→ **EXERCISE REQUIREMENTS**
Using the excerpt on hurry and sin below, say yes or no to whether each statement agrees with it, and quote the words from the excerpt that decide each case. (a) The speaker had spent Monday and Tuesday at the seminary before the family night. (b) When first asked what was wrong, Kelly said plainly what was bothering her. (c) The excerpt claims that people today are busier than ever but less bored than ever.

→ **EXCERPT**
Fourth—Hurry.  As one theologian said: We have a hard time hearing God not so much because of our badness, but because of our busyness.  The other night we had a family night and were watching “Survivor” as a family.  I had been over at the seminary Monday and Tuesday and preaching and teaching there, so I was in work mode during family night.  I’m sitting on the couch and trying to watch a little, but I’m mostly working and trying to figure out what I’m going to say this morning.  I am on the couch cranking away.  Kelly and I go put the kids down and when I get back to the couch I pop my laptop right back up and start working again.  I glance over at Kelly and get that look that only a wife can give to a husband, like, you’re in trouble.  I ask, “What’s up?”  She says, “Nothing,” which you know doesn’t mean nothing.  I at least looked over the top of my laptop and asked, “What’s going on?”  She said, “You’re like in a totally different world.  You missed time with us.”  I wonder how many times, if we were to glance at God, he’d give us that look like, seriously?  That’s more important than me?  Hurry can cause us to miss some of the most beautiful things in our life.  Catch this with me, friends.  I’m a pastor and prone to hyperbole, but I do think we’re in the most busy and frazzled generation that has ever existed.  Or at least one of them.  We are busier than ever—lean in for a moment—and we are more bored than we’ve ever been.  We are more busy and more bored than we have ever been.  We are going, going, going, going, and we have this sneaking suspicion in our souls like we are not doing nearly enough.  Something in us is broken.

Finally—Sin.  In the same way that an argument with a friend or a spouse can cause you to sort of miss each other….have you ever had those seasons where you’re going man, we’re just missing each other?  Or maybe you’re in a fight and it’s just hard to hear each other.  When we live in will defiance against the way and shalom of God—catch this—it’s hard for us to hear from God.  If we don’t want his will and we don’t want his way, we shouldn’t expect to hear his voice.  As St. Teresa of Avila said:  “The interior castle of our souls is under attack.”

→ **ENTRIES SHOWN**
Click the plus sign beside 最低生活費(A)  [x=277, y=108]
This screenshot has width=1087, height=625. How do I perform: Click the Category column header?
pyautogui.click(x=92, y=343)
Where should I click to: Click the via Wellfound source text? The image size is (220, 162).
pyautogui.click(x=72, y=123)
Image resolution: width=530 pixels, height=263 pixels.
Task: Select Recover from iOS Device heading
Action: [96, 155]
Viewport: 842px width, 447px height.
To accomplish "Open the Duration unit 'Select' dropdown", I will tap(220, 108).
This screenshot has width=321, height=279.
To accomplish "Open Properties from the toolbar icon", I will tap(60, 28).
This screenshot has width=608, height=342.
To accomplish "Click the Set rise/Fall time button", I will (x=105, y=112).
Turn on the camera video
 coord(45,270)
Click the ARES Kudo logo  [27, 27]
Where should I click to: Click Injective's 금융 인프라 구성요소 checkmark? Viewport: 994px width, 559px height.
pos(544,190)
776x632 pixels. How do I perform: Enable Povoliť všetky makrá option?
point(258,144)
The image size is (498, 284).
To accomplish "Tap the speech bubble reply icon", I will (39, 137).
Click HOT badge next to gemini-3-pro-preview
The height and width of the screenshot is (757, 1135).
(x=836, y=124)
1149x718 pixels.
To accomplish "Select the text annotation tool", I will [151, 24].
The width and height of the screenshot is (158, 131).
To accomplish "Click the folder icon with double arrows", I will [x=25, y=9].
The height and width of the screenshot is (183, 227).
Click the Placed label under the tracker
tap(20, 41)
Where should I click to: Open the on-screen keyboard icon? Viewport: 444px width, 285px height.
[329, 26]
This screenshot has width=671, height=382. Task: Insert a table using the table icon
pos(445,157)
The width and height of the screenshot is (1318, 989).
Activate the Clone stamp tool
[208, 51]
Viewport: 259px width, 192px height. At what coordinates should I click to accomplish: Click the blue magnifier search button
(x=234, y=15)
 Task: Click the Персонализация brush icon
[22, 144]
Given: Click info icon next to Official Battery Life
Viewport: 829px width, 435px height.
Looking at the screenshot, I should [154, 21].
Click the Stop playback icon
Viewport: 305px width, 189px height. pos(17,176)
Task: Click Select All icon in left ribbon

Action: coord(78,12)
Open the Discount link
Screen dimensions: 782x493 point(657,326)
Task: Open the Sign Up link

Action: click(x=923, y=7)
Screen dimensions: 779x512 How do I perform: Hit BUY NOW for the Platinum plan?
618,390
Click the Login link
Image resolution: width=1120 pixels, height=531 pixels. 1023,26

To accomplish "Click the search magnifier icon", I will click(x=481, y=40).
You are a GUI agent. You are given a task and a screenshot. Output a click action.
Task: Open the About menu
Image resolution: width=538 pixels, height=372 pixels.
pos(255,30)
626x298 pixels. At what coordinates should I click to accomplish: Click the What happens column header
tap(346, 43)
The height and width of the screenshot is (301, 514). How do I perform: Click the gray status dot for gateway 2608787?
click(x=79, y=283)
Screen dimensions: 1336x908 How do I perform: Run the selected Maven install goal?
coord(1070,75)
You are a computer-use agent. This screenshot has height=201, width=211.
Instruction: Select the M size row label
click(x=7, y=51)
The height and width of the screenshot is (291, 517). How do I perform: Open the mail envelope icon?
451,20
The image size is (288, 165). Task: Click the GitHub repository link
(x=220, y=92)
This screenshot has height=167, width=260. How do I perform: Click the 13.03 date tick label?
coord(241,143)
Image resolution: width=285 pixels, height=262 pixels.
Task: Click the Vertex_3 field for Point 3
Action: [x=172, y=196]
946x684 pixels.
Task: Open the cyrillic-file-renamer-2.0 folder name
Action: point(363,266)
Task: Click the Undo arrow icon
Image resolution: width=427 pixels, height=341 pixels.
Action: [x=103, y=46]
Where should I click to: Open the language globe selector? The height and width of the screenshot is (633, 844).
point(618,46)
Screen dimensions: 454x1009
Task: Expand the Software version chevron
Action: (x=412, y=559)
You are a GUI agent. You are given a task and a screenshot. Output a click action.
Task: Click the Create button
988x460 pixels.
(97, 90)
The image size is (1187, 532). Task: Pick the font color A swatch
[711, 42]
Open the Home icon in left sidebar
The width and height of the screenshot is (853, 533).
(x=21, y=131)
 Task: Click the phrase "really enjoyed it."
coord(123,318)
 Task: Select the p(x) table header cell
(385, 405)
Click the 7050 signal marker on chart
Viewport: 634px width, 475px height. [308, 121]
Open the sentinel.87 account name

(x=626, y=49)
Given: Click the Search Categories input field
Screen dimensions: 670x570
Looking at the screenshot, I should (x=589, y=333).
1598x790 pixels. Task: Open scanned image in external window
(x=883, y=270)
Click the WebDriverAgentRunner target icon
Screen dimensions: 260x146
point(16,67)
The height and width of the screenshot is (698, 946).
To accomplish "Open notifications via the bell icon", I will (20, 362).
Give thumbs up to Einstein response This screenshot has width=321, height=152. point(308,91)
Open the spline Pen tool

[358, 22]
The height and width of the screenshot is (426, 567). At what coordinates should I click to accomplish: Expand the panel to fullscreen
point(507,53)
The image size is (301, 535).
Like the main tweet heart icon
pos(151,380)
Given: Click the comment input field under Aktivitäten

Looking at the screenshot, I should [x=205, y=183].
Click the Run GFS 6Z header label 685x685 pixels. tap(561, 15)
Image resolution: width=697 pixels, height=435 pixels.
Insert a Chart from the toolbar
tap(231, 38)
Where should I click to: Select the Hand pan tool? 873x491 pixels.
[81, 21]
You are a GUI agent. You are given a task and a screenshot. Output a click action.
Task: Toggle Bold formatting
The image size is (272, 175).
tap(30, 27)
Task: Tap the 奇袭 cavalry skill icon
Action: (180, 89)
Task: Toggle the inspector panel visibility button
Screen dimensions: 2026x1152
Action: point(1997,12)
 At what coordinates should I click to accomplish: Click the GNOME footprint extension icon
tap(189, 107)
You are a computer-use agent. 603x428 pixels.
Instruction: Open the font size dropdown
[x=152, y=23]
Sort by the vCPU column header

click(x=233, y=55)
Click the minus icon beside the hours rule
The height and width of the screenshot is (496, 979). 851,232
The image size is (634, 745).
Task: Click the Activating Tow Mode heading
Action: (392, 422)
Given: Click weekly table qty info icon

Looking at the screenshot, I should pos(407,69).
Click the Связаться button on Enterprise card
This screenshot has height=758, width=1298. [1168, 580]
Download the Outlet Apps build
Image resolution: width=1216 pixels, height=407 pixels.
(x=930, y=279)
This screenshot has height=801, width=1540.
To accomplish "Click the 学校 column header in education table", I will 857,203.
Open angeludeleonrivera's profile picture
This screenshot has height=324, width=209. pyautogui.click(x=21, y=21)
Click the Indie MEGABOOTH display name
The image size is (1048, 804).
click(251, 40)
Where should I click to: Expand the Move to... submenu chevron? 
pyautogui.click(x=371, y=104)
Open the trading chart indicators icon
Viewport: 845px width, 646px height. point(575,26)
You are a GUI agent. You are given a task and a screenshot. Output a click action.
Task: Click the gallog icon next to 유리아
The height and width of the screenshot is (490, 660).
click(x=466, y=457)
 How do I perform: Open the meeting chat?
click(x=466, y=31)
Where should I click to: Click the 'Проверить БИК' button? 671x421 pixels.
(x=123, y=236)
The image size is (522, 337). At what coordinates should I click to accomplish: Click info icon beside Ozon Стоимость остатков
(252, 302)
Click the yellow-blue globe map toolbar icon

→ **RESULT**
(a) Yes: "I had been over at the seminary Monday and Tuesday and preaching and teaching there"
(b) No: "She says, “Nothing,” which you know doesn’t mean nothing."
(c) No: "We are busier than ever—lean in for a moment—and we are more bored than we’ve ever been."